Why the map keeps expanding

Sanctioning is the key word. When a state athletic association sanctions a sport, it stops being a club activity and becomes an official varsity sport with a state championship, eligibility rules, and a real season. Roughly two dozen states have taken that step so far, and the pace of new additions has accelerated.

A big part of the fuel is coming from the NFL and Nike. Their multi-year grant program, running since 2021, donates gear, up to a set amount per state, and now spans around 40 states that have either sanctioned the sport or are piloting it. NFL clubs add local funding on top of that, turning league-office support into on-the-ground programs in their home markets.

The spring 2026 wave

Several state associations are positioned to vote on sanctioning through the spring of 2026, which is why the current map is best read as a snapshot rather than a final tally. Each vote follows a similar arc: a pilot season proves demand, a local NFL club and often Nike back it, participation numbers climb, and the association formalizes it as a championship sport.

The result is a rolling series of announcements rather than a single moment. By the end of the school year, the number of sanctioned states is likely to look meaningfully different than it does today.

The pipeline effect

This high school surge is not happening in isolation. It is the base of a pipeline that now runs all the way up. The NCAA made women's flag football an Emerging Sport in January, colleges are adding varsity programs, and the sport debuts at the 2028 Los Angeles Olympics. Every girl who plays in a sanctioned high school program is now a potential college recruit and, eventually, a potential Olympian.

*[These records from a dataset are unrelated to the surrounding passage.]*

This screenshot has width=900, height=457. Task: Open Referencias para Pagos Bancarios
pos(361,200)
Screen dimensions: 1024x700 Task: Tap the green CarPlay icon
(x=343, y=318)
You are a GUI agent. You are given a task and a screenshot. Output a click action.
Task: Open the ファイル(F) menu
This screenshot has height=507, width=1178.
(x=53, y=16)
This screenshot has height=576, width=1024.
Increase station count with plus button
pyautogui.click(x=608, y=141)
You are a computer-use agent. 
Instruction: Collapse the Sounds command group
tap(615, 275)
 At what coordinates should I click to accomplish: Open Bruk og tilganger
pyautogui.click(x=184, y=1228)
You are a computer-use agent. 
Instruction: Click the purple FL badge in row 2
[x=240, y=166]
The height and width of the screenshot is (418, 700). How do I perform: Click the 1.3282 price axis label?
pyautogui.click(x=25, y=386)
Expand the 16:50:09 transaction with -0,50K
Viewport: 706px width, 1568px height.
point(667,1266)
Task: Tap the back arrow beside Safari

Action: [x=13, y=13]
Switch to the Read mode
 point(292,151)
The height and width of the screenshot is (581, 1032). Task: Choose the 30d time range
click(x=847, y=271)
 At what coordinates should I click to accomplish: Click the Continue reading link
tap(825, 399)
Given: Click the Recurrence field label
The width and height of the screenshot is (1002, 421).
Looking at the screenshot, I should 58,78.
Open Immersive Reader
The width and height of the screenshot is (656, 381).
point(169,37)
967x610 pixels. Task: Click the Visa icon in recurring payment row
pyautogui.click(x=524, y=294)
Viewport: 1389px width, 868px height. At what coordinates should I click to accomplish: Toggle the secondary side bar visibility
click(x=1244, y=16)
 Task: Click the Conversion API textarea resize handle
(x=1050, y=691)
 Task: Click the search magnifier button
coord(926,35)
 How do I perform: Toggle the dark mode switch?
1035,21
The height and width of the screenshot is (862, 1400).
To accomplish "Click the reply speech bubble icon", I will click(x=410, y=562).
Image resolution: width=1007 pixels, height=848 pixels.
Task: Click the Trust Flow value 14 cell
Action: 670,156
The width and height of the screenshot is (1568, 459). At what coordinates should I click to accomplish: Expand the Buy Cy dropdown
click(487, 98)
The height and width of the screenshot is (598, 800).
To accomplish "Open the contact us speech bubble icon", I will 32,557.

That connection matters for how fast the high school side grows. When there is a clear path from a Friday night varsity game to a college roster to a national team, families and administrators treat the sport differently. It stops being an experiment and starts being an opportunity.

What to watch

Keep an eye on which states move next and how many schools they bring with them. The stories to follow are the association votes, the participation counts each new state reports, and the first sanctioned state championships, which turn a season into a title. On current trends, girls flag football will keep doing what it has done for three straight years: grow faster than anything else on the high school calendar.